In a scene from Amma Asante’s stunning period drama Belle (2013), based on true events, the young daughter of an enslaved woman from the West Indies and a British naval officer studies the portrait gallery in her opulent new English home. One painting in particular, featuring an aristocratic male in powdered wig and pastel silk suit, captures her attention. But it is not the man at the center of the portrait who captivates the girl; it is the black male youth, an attendant, at his heel. The youth’s status is clear from the way he is depicted in relation to the aristocrat—he is diminutive, positioned on his knee beneath his master, and casting his eyes graciously towards him. Within the context of the painting, he is merely an accessory, of no importance except to highlight the prominence of the man he serves. But Asante repositions the youth, placing him in the center of the camera’s frame with the nondescript aristocrat shown in partial view to his side. The vantage point is that of the title character, Dido Belle Lindsay. Although her father has not only given her his name, but a place in his family home, and ultimately his fortune, Dido is reminded by the black servant in the portrait of her own precarious position within the family and more generally, within 18th century British Society.
Lady Elizabeth Murray and Dido Belle, attributed to Johann Zoffany, 1779
Portraiture functions as a framing device and a metaphor in Asante’s film. Years later, Dido—Gugu Mbatha-Raw (Beyond the Lights) in her feature debut—hesitantly agrees to be painted with her cousin Elizabeth (Sara Gadon). She returns to the portrait of the aristocrat and servant, wondering how she will appear in the finished piece—as her white cousin’s handmaid, or as her equal? The painting revealed in the film is the same as the painting of the real life Dido and her cousin Elizabeth, which has captivated audiences and art historians because of the near equal prominence given to both women, and the warmth between them. Dido is positioned only slightly to the side of her cousin, who reaches out, rather than down to her. Though Dido takes up less canvas space than Elizabeth, her charming smile, white silken gown, and unusual head wrap capture the viewer’s gaze. In the film, Dido and Elizabeth are also presented as equals, though Mbatha-Raw is always slightly more central, more in focus, or more vibrantly dressed than Gadon. The symbolic connection between Dido and the boy in the painting serves as a reminder that the stories of people of color have been subjugated for centuries. However, Asante’s visual cues subtly inform the viewer that it is time for the marginalized figures of Western art, history, and society to move into the foreground.
Belle offers a compelling look at the intersections of class, race, and gender in 18th century Britain. Dido recognizes her privileged position, noting that wealth has “freed” her twice—from the economic conditions of servitude and from the necessity of marrying solely to be kept as a man’s property. But appreciating these advantages does not mean that she must keep her head down and be grateful for narrowly escaping “her lot” as a dark-skinned woman; instead, Dido uses her unique position to bring about change in a society that legally sanctions inhuman practices. Dido’s caretaker is the influential British barrister Lord Mansfield (Tom Wilkinson), who Dido learns is presiding over an insurance claim involving a slave ship. The case is an investigation of the Zong Massacre of 1781, when an estimated 142 slaves were drowned by the ship’s crew who alleged that due to a lack of drinking water, they were forced to throw the slaves overboard so that the rest of the “human cargo” and crew could survive. Alternately, the insurers claimed that the traffickers were intentionally ridding the ship of diseased slaves to collect on their “lost goods.”

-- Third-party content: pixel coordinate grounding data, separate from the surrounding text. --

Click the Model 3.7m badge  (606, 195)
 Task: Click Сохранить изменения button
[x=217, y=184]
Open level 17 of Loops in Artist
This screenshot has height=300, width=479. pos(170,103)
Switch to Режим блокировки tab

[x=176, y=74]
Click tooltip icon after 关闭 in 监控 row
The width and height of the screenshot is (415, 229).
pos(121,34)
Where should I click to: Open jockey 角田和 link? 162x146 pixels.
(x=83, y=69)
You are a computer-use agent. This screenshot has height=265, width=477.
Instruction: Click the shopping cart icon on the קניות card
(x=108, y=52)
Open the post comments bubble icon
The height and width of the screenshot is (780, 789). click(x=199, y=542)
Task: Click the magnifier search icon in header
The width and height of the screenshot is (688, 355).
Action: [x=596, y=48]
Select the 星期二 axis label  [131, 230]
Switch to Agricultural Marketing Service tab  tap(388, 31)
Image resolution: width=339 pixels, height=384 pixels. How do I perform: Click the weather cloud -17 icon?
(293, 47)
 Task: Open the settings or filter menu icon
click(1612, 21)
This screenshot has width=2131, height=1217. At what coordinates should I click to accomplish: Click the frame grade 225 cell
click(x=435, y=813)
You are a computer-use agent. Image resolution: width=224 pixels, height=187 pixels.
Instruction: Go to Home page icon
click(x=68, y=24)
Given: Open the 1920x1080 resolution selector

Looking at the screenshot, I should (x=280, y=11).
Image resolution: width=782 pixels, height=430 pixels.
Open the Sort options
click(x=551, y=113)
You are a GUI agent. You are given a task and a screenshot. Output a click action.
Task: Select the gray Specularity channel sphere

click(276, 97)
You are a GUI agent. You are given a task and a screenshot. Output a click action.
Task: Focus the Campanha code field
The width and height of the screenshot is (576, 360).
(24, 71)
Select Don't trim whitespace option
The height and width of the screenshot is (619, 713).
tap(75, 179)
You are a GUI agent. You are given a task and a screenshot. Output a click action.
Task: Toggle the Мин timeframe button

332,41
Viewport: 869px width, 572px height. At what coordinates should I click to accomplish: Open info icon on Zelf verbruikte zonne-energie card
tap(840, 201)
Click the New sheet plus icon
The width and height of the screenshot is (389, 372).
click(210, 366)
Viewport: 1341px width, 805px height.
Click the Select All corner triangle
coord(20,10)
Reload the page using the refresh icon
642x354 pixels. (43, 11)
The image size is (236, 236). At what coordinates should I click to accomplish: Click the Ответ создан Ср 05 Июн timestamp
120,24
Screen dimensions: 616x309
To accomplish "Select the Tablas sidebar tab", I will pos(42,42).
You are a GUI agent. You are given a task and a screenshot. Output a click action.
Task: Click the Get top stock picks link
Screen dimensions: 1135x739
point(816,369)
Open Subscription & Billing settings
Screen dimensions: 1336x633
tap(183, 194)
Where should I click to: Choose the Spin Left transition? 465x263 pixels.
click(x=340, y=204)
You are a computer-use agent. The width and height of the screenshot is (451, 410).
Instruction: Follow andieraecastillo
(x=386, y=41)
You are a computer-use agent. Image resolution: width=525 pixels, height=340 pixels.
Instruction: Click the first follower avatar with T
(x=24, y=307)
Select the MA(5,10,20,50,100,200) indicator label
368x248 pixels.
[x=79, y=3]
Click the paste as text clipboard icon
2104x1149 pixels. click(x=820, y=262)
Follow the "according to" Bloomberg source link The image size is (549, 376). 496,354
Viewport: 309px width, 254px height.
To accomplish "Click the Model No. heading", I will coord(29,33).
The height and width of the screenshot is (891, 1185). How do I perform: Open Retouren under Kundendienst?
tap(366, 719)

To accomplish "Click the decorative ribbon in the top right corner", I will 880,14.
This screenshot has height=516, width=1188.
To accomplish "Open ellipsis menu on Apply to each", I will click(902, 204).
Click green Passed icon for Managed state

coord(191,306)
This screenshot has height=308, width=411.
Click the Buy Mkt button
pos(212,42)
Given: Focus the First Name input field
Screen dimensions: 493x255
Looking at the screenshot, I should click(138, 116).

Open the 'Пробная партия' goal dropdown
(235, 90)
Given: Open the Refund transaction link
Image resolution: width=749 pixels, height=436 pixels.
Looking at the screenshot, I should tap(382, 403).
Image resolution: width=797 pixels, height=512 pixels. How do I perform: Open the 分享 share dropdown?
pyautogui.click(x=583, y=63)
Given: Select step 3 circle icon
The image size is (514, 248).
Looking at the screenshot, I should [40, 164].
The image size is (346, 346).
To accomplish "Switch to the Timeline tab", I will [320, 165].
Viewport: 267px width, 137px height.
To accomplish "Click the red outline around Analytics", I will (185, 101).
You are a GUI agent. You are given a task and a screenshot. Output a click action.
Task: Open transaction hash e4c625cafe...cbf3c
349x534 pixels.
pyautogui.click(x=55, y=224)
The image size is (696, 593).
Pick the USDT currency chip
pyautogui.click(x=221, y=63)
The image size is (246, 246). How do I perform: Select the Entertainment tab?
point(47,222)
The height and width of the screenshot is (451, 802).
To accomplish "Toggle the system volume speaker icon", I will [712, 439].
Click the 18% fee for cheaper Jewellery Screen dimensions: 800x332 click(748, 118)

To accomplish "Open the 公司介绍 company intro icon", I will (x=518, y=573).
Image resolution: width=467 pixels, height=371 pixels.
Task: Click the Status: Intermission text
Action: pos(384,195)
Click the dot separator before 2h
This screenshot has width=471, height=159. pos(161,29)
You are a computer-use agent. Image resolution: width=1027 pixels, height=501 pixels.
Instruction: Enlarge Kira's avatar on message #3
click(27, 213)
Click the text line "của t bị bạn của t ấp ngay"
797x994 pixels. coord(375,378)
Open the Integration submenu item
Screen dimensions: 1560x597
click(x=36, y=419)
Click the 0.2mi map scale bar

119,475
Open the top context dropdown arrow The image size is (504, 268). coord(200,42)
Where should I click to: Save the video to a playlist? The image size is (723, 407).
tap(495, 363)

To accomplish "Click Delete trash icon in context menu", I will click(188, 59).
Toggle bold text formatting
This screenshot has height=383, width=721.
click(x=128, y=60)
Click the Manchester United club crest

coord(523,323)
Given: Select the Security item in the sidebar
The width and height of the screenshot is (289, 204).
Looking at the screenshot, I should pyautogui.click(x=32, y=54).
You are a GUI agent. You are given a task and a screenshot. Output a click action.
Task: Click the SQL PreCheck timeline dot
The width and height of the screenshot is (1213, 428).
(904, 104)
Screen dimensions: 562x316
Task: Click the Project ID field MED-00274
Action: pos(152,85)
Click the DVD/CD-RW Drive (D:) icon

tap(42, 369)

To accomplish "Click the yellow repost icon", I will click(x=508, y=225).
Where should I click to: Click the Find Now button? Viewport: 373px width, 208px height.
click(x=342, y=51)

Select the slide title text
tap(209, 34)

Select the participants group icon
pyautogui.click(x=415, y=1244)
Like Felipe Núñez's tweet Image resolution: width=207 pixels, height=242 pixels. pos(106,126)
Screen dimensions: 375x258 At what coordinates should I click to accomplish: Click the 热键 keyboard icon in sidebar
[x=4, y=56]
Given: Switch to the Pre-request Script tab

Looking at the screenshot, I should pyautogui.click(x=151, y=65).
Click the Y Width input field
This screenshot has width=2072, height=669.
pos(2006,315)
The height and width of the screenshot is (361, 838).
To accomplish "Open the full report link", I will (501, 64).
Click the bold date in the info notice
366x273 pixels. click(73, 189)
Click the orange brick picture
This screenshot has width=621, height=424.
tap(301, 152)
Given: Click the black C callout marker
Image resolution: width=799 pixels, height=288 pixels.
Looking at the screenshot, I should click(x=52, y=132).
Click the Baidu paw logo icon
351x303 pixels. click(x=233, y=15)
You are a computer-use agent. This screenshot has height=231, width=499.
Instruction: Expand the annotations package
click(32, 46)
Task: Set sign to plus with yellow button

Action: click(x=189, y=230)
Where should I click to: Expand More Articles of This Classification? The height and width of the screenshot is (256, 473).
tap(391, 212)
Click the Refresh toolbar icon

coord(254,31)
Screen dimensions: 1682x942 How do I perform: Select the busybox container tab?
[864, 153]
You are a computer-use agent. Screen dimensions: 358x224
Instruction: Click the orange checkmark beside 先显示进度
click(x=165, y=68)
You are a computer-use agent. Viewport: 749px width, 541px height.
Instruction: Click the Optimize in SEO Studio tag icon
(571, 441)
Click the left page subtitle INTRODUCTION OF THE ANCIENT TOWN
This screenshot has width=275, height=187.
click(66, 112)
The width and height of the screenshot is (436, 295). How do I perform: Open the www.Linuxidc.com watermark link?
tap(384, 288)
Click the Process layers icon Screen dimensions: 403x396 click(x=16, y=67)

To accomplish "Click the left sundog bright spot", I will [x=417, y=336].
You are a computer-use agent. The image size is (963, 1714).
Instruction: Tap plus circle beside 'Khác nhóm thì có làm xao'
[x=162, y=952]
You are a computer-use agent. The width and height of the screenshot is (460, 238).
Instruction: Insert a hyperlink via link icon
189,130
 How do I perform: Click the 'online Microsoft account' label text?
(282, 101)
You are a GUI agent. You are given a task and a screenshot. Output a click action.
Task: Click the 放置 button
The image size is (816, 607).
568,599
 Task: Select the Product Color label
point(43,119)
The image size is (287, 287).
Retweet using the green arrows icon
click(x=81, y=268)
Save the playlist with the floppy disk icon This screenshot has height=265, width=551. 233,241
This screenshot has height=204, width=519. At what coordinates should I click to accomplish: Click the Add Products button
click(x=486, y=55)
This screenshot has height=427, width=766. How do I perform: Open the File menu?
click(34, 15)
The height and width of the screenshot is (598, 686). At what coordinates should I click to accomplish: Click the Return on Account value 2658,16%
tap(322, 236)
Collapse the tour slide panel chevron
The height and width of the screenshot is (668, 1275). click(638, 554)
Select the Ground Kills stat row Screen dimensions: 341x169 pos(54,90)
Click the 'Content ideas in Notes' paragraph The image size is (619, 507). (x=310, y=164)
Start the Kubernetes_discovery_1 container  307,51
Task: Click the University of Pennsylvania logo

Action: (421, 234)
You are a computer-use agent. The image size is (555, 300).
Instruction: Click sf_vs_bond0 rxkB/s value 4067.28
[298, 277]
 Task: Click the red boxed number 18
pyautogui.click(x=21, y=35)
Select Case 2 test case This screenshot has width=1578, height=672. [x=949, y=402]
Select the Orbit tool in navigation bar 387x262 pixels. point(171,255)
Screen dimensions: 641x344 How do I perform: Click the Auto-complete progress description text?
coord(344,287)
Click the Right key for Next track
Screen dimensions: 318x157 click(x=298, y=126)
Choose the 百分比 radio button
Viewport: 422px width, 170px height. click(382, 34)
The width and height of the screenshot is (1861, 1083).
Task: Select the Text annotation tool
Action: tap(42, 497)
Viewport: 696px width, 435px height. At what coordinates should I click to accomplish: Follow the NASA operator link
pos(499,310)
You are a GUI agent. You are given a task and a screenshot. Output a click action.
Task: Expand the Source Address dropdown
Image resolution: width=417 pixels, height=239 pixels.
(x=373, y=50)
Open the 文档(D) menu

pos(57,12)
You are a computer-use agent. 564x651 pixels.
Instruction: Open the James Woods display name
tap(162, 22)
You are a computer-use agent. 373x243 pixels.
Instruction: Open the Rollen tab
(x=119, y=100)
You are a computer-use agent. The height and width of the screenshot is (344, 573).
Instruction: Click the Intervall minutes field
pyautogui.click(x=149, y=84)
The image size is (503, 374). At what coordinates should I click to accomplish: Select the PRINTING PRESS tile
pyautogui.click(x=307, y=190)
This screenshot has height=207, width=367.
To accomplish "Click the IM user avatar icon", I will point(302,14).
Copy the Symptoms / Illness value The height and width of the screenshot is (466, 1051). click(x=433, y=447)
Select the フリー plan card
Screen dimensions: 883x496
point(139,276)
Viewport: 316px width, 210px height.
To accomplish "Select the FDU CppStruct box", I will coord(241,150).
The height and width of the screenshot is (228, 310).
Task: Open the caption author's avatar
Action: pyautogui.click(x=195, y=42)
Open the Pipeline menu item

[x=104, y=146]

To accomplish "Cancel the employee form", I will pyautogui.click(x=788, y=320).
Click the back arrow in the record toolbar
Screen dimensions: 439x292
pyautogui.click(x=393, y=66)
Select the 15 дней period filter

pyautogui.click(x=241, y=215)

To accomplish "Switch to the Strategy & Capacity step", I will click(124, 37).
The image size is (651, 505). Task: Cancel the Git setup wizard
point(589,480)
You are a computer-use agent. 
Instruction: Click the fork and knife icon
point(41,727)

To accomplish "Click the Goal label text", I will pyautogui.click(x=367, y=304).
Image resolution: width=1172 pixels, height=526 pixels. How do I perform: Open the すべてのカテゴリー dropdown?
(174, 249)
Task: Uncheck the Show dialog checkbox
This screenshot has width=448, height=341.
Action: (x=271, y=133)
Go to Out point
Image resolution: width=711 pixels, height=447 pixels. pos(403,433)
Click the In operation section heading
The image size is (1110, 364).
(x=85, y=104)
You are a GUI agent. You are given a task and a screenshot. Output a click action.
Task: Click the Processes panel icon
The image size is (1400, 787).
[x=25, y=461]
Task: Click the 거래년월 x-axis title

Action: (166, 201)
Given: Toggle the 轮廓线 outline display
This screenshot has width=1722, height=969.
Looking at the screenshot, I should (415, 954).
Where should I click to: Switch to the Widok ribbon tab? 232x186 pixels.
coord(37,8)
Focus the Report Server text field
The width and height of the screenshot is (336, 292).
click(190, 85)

The treatment of the case at the heart of Belle is profound not only for its recollection of the barbarous event onscreen, but for the lens through which it is told. The more expected Hollywood version would focus on Lord Mansfield as he worked through internal conflicts and external pressures to ultimately buck the system. This wouldn’t be an untrue story, as Lord Mansfield’s landmark decisions were both courageous and historically significant, but it would be a narrative that we’ve seen and heard many times. Asante gives us something new and necessary. As Ava DuVernay has done more recently with Selma, Belle offers the rare onscreen historical event from a black perspective (both films, coincidentally, feature Tom Wilkinson playing a complex political ally, rather than a simplistic hero). These stories are not about the great forgotten black figures behind the white men who accomplish great feats; they are about the activism and the interventions of people of color who challenge the convictions and long-held beliefs of white individuals and white society.